Configuring a MySQL Data Source

Installing a cluster client

Install the cluster client that contains the HetuEngine service in the /opt/hadoopclient directory.

Prepare the MySQL driver

Obtain the MySQL driver file (xxx.jar) from the MySQL official website. The supported versions are MySQL 5.7, MySQL 8.0, and later versions.
Upload the MySQL driver file to the cluster where HetuEngine is deployed.
You can use either of the following methods:
- Upload the file to HDFS on FusionInsight Manager.
  1. Log in to FusionInsight Manager as a HetuEngine administrator and choose Cluster > Services > HDFS.
  2. In the Basic Information area on the Dashboard page, click the link next to NameNode Web UI.
  3. Select Utilities > Browse the file system, click , and create the /user/hetuserver/fiber/extra_file/driver/mysql directory.
  4. Go to the /user/hetuserver/fiber/extra_file/driver/mysql directory and click to upload the MySQL driver file obtained in 2.
  5. Click the value in the Permission column in the row containing the driver file, select Read and Write in the User column, Read in the Group column, and Read in the Other column, and click Set.
- Run HDFS commands to upload the file.
  1. Log in to the node where the HDFS service client is deployed and switch to the client installation directory, for example, /opt/hadoopclient.
    cd /opt/hadoopclient
  2. Configure environment variables.
    source bigdata_env
  3. If the cluster is in security mode, authenticate the user.
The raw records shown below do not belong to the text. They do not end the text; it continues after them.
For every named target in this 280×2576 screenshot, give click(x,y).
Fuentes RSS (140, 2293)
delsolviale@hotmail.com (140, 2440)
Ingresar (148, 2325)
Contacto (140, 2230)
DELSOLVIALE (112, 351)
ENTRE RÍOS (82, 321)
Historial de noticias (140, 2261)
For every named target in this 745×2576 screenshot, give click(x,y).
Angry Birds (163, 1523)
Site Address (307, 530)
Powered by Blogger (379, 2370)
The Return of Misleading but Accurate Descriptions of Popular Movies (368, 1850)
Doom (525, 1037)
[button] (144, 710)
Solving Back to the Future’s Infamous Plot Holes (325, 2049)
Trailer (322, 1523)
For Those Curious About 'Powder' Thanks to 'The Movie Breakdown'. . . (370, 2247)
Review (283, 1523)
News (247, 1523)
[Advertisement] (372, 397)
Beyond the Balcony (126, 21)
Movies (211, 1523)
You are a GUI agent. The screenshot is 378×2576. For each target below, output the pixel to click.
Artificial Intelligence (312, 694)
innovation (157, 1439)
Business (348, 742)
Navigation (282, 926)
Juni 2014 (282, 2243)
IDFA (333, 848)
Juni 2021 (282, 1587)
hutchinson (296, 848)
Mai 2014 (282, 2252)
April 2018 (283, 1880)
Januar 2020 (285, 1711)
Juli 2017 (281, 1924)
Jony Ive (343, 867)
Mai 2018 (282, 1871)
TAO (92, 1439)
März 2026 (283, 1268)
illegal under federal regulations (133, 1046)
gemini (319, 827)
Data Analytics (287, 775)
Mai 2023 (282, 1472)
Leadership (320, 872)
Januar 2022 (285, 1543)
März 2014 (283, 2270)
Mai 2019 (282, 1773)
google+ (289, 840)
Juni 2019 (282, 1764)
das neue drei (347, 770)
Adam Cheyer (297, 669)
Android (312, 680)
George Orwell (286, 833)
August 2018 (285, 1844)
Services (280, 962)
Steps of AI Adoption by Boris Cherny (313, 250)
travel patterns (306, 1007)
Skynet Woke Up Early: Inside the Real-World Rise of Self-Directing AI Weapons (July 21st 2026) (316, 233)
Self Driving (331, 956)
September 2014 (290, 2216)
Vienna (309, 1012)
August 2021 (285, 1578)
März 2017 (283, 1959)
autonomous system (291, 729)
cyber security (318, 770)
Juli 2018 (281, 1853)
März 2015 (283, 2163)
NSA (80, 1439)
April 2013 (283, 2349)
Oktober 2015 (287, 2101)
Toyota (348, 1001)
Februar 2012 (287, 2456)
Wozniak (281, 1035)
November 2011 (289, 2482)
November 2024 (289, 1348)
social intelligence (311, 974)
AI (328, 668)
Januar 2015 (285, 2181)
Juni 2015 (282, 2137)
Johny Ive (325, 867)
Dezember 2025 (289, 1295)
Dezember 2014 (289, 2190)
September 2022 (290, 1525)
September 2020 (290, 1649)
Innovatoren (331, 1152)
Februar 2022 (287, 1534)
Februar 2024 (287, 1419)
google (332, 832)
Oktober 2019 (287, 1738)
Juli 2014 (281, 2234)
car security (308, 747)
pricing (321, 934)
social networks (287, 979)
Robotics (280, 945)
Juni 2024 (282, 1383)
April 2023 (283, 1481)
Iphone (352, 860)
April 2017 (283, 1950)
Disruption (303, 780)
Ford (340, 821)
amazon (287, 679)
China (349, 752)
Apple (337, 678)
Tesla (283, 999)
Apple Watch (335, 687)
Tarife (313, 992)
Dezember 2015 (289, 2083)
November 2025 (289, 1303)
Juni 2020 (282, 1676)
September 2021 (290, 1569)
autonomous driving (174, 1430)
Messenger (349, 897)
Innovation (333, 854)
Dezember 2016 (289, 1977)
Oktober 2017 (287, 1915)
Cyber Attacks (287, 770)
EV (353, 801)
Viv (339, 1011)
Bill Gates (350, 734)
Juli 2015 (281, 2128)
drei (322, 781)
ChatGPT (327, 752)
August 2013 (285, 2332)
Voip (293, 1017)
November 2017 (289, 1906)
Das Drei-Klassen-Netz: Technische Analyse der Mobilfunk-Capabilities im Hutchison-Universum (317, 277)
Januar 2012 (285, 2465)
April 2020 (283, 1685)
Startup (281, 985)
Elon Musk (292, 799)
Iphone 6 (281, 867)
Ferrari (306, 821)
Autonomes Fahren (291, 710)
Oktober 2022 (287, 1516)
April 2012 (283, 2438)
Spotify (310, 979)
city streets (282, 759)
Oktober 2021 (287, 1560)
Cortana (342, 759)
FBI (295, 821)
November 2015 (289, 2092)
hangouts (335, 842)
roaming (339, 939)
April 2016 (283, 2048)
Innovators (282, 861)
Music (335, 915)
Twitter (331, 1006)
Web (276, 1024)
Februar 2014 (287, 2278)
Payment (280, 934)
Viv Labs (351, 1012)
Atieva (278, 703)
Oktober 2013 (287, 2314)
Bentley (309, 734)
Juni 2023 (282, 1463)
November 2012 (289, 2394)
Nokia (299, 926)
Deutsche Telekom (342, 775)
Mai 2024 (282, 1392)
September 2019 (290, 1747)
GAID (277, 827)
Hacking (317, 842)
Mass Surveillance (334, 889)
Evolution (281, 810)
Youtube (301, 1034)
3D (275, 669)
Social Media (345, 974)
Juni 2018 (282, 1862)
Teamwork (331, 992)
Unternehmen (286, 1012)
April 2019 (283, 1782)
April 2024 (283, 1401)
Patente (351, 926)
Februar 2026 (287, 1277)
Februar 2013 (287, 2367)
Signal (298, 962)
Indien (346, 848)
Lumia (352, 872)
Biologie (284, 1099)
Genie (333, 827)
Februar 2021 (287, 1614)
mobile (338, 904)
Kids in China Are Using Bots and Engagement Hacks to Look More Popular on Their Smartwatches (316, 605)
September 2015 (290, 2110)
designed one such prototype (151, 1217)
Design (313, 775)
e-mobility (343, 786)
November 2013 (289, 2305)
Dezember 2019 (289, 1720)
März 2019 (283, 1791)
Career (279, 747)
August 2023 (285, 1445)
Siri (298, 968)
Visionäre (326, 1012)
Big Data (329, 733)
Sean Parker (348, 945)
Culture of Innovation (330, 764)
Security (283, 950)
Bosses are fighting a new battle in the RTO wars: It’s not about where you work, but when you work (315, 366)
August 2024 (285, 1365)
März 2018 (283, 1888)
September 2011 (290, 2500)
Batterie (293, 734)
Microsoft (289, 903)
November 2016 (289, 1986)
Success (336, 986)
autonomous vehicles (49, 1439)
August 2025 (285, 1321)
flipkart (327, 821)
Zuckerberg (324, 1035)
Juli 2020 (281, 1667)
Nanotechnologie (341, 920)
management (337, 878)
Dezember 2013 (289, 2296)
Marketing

For a normal cluster, user authentication is not required.
    kinit HetuEngine administrator username
    
    Enter the password as prompted.
  4. Run the following commands to create /user/hetuserver/fiber/extra_file/driver/mysql, upload the MySQL driver obtained in 2, and modify the permission:
    hdfs dfs -mkdir -p /user/hetuserver/fiber/extra_file/driver/mysql
    
    hdfs dfs -put ./MySQL driver file /user/hetuserver/fiber/extra_file/driver/mysql
    
    hdfs dfs -chmod -R 644 /user/hetuserver/fiber/extra_file/driver/mysql

Configuring a MySQL Data Source

Log in to FusionInsight Manager as a HetuEngine administrator and choose Cluster > Services > HetuEngine.
In the displayed Dashboard tab, find the Basic Information area, and click the link next to HSConsole WebUI.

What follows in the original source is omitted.